Türkiye Avrupa Konseyi’ne ‘katkı’sını kesiyor

Avrupa Konseyi bütçesine Türkiye’nin her yıl 20 milyon Avro fazla yardım yapması kararından vazgeçildi. Kararla Türkiye’nin AKPM’deki üye sayısı 12’ye düşecek, Türkçe resmi dil olmaktan çıkacak. Kararı Strazburg’da öğrenen CHP lideri Kılıçdaroğlu, hükümeti sağduyuya çağırdı.

Duygu Güvenç

Türkiye’nin Avrupa değerlerine verdiği önemi vurgulayarak 2016 yılında, Avrupa Konseyi’nin (AK) bütçesine her yıl 20 milyon Avro daha fazla katkı verme kararı sadece 2 yıl sürdü. Dışişleri Bakanı Mevlüt Çavuşoğlu, geçen günlerde AK Genel Sekreteri Jagland’a gönderdiği mektupta Vaclav Havel ödülünün tutuklu bulunan eski Yarsav Başkanı Murat Aslan’a verilmesi nedeniyle bu katkıyı keseceğini iletti. CHP lideri Kemal Kılıçdaroğlu da kararı eleştirdi. Bu kararla birlikte Türkiye’nin AK Parlamenterler Meclisi’ndeki 18’e çıkan milletvekili temsil sayısı yeniden 12’ye düşecek ve Türkçe, konseyin resmi dillerinden biri olmayacak.

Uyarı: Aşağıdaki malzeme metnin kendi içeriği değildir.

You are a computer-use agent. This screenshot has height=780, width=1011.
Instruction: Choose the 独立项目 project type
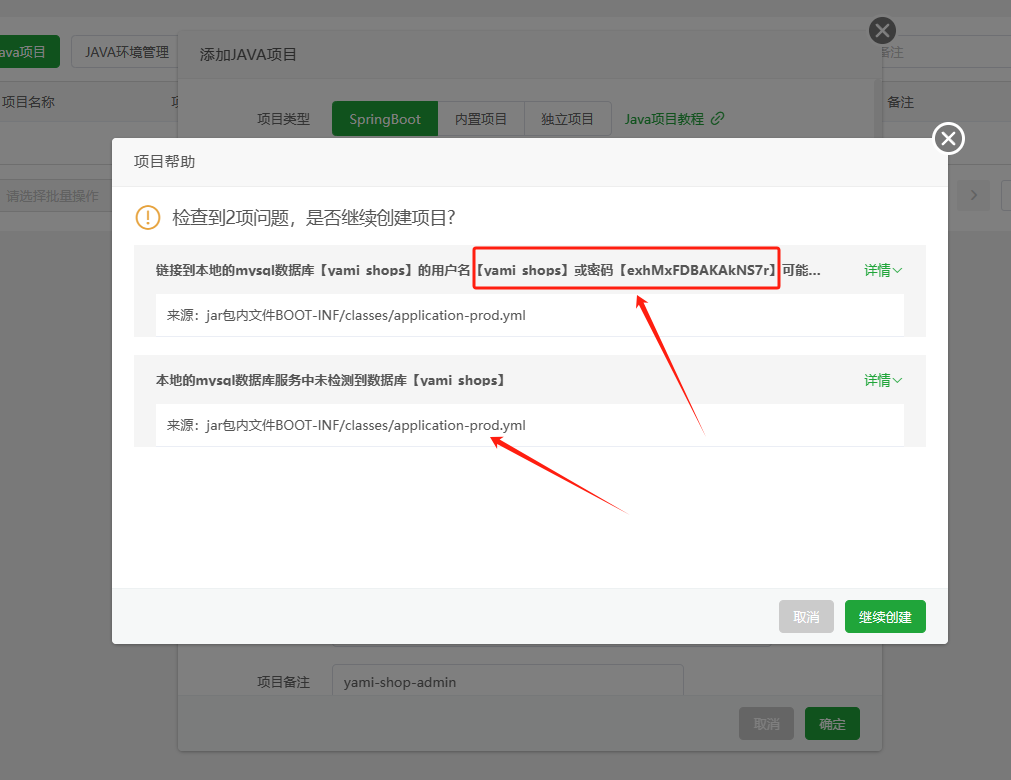pyautogui.click(x=567, y=118)
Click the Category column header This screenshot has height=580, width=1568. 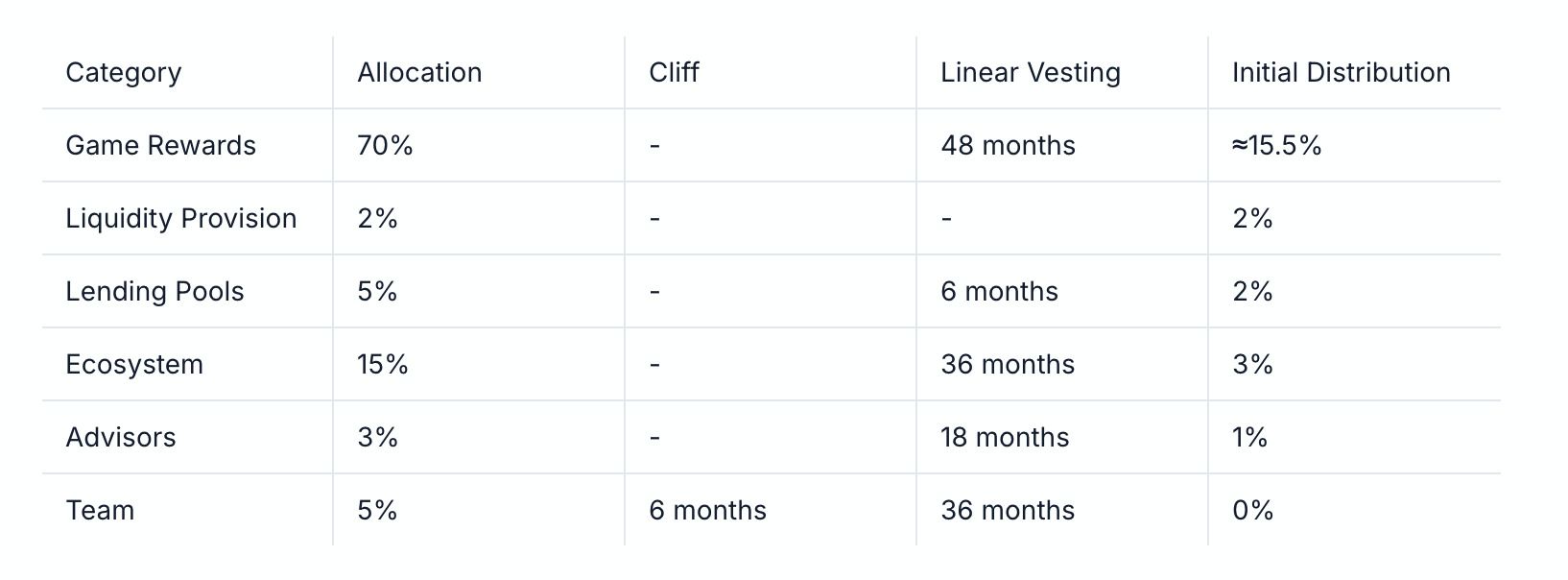click(124, 73)
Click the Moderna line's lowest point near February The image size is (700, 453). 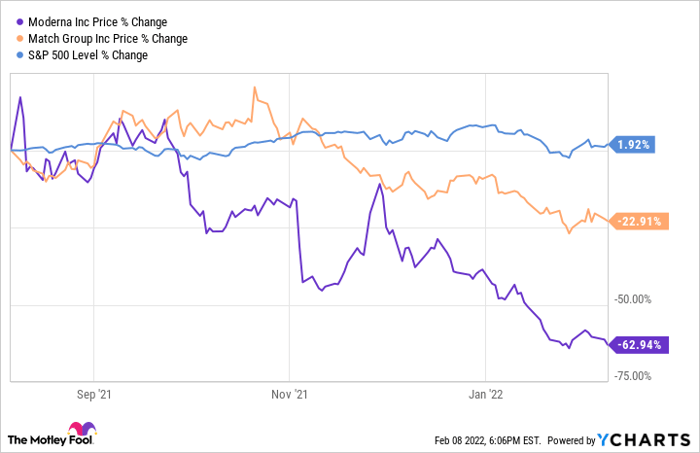click(x=567, y=348)
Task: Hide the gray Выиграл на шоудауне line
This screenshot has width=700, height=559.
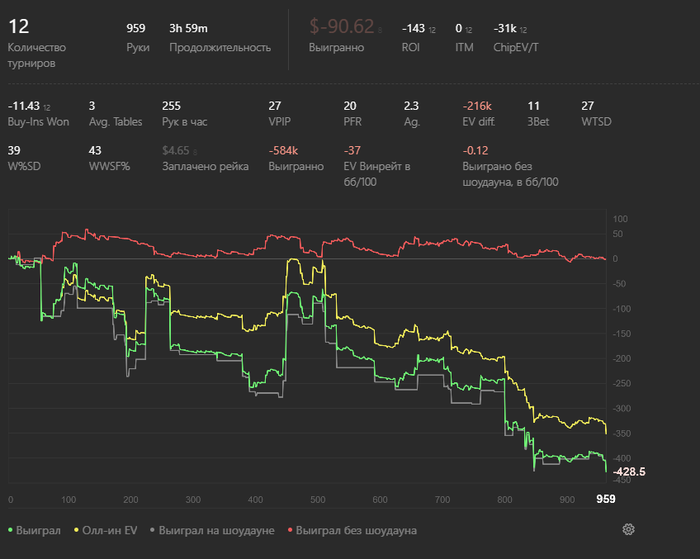Action: 209,530
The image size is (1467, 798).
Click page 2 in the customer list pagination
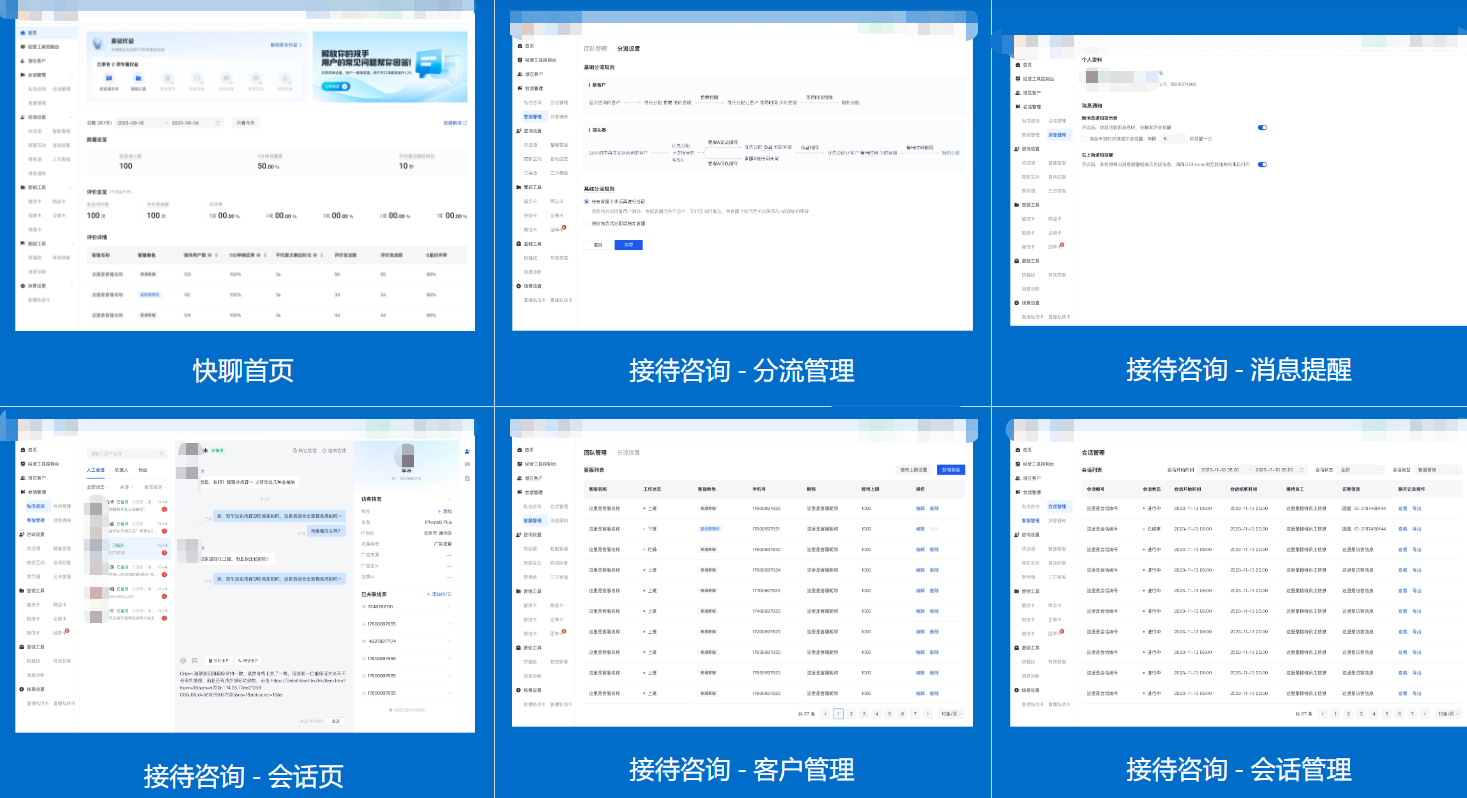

AB fonları artık sadece adalet sistemi ve STK'lara ödenecek

Avrupa Konseyi’nde düzenlenen Dünya Demokrasi Forumu’na katılan Kılıçdaroğlu, Genel Sekreter Thorbjon Jagland’ın yanı sıra Venedik Komisyonu Başkanı Gianni Buchicchio ve Fransa’nın Avrupa İşlerinden Sorumlu Bakanı Nathalie Loiseau ile bir araya geldi. Kılıçdaroğlu, Türkiye’nin Konsey Daimi Temsilcisi Erdoğan İşcan’ın onuruna verdiği yemeğe katıldı. Jagland ile görüşmesine İşcan’ı da alan Kılıçdaroğlu, Türkiye’nin konseye verdiği katkıyı azaltma kararını da eleştirdi.

Kılıçdaroğlu ve Jagland, görüşmelerin ardından kameralar karşısına geçti. Jagland, Türkiye’nin kararını anlamaya çalıştığını belirterek şunları söyledi: “Çavuşoğlu’ndan bir mektup aldım. Mektup, Türkiye’nin Avrupa Konseyi’ne büyük donör olarak kalmayı sürdürmeyeceğini ifade ediyordu. Şu anda nasıl bir takvim işleyeceğini henüz bilemiyorum. AK’nin ve AİHM’nin finansal açıdan her türlü desteğe ihtiyacı vardır” dedi.

‘Burada öğrendim’

Kılıçdaroğlu da Türkiye’nin şaşırtan bu kararını Strazburg’a gelince öğrendiğini belirterek “Sağduyunun egemen olmasını isterim. Türkiye’nin büyük donör olarak yer alması bizim için çok önemli” dedi. Jagland, Türkiye’nin bu aşamada konseye ve sözleşmeye yönelik taahhütlerine uymayacağına dair bir işaret almadığını söyledi. Jagland, OHAL Komisyonu’nun vereceği kararların, yeterli bir onarım mekanizması olup olmayacağını da göstereceğini belirterek, komisyon’dan sonra AİHM’e başvuru kapısının açık olacağına işaret etti. Bu kararın, Dışişleri Bakanlığı’nda temsil giderlerinin azaltılması için yayınlanan genelgeden kısa bir süre sonra verilmesi de dikkat çekti. Ancak Türkiye, bunu bütçesindeki kısıtlama ile değil, Arslan’a verilen ödüla gösterdiği tepkiyle açıkladı.

Kavala çağrısı

Jagland ve Kılıçdaroğlu, Osman Kavala’ya yönelik tutuklama kararını eleştirdi ve serbest bırakılmasını istedi.